**WHAT THE TASK REQUIRES:**
Please output the section of the listing below that opens with the line containing "Task: Click the browser Stop icon" and closes with the line containing "Task: Switch to 短信注册 SMS registration", exactly and with nothing else.

**DATASET EXTRACT:**

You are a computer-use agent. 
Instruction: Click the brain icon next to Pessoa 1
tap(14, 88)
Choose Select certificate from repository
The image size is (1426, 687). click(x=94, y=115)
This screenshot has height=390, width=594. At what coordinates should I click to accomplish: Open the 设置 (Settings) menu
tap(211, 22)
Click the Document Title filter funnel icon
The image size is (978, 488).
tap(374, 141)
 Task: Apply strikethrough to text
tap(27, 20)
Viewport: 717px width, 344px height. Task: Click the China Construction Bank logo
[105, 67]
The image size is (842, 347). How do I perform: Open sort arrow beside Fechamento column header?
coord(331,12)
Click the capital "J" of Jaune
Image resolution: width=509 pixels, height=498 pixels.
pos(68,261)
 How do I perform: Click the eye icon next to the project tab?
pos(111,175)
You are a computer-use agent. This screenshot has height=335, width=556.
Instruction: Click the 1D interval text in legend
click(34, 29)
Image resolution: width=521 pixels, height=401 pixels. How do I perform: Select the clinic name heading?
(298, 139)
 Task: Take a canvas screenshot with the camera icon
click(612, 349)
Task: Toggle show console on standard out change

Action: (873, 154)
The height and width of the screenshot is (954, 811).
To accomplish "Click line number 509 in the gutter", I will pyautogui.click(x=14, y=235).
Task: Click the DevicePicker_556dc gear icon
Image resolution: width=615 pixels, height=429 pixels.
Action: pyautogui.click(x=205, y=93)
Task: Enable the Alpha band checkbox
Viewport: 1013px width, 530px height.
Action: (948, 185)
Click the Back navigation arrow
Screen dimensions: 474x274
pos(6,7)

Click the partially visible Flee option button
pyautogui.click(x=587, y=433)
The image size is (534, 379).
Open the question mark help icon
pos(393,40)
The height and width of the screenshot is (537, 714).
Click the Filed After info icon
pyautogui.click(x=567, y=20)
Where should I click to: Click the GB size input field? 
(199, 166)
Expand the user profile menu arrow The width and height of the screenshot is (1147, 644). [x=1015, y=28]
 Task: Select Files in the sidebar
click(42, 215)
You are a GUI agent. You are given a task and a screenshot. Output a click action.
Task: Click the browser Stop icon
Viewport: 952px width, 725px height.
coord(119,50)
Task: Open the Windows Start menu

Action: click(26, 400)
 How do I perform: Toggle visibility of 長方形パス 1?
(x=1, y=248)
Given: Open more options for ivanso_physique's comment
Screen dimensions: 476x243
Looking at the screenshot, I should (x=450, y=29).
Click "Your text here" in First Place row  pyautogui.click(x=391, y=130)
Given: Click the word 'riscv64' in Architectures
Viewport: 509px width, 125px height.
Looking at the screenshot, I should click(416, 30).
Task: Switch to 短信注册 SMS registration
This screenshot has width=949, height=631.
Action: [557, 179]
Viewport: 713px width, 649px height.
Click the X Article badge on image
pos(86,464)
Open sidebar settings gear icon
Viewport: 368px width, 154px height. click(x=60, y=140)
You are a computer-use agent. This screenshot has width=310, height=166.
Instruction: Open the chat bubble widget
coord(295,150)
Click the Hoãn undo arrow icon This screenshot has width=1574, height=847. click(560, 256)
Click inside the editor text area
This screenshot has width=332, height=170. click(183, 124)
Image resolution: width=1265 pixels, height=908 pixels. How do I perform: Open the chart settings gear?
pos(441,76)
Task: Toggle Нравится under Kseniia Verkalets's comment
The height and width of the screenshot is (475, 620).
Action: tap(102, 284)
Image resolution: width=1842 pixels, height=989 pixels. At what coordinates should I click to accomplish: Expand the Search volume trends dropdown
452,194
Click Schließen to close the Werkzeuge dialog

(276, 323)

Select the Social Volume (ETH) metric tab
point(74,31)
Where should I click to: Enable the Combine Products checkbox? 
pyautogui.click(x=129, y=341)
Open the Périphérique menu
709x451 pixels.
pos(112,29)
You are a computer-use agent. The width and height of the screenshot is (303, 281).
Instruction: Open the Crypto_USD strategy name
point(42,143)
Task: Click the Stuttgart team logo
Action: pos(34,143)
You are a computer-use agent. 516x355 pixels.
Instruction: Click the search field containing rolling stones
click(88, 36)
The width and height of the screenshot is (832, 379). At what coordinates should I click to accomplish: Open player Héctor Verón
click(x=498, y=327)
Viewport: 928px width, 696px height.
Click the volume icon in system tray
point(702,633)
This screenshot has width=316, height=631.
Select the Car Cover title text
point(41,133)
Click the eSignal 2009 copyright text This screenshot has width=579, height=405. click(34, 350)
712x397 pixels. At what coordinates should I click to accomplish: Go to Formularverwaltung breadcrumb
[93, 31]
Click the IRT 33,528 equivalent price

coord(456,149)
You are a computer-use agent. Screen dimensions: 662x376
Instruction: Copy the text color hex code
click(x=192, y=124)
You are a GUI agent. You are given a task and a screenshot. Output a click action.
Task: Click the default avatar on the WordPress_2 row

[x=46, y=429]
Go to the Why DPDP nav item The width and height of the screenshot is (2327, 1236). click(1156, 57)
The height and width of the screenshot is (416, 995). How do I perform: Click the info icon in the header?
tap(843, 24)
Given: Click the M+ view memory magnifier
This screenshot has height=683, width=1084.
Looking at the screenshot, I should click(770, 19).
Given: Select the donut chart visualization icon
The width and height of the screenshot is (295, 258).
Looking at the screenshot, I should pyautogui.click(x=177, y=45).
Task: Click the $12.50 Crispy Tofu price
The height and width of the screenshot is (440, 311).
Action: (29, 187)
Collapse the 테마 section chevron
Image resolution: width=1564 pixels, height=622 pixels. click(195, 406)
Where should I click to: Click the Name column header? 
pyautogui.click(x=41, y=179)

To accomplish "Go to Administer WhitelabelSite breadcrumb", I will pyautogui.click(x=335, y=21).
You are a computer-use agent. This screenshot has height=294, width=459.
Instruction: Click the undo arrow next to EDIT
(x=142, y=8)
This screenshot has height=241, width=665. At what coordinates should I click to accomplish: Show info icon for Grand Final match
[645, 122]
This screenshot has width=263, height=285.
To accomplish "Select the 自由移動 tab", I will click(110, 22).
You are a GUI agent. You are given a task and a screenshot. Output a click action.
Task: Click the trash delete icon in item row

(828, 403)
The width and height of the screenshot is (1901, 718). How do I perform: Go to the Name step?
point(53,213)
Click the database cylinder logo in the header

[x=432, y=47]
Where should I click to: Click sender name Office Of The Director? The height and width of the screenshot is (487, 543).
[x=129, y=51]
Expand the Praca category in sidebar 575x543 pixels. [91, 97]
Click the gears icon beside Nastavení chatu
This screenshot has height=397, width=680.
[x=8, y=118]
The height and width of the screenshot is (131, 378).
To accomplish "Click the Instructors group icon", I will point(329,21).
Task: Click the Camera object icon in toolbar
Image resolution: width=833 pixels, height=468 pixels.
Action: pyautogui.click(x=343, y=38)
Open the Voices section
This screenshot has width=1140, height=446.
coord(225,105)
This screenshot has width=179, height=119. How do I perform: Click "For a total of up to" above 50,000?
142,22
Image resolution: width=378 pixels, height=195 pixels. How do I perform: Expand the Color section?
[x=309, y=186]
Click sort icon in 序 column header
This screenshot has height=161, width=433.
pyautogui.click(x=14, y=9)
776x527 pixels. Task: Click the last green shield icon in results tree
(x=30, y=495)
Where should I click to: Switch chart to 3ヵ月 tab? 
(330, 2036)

**RESULT:**
Task: Click the browser Stop icon
Viewport: 952px width, 725px height.
coord(119,50)
Task: Open the Windows Start menu

Action: click(26, 400)
 How do I perform: Toggle visibility of 長方形パス 1?
(x=1, y=248)
Given: Open more options for ivanso_physique's comment
Screen dimensions: 476x243
Looking at the screenshot, I should (x=450, y=29).
Click "Your text here" in First Place row  pyautogui.click(x=391, y=130)
Given: Click the word 'riscv64' in Architectures
Viewport: 509px width, 125px height.
Looking at the screenshot, I should click(416, 30).
Task: Switch to 短信注册 SMS registration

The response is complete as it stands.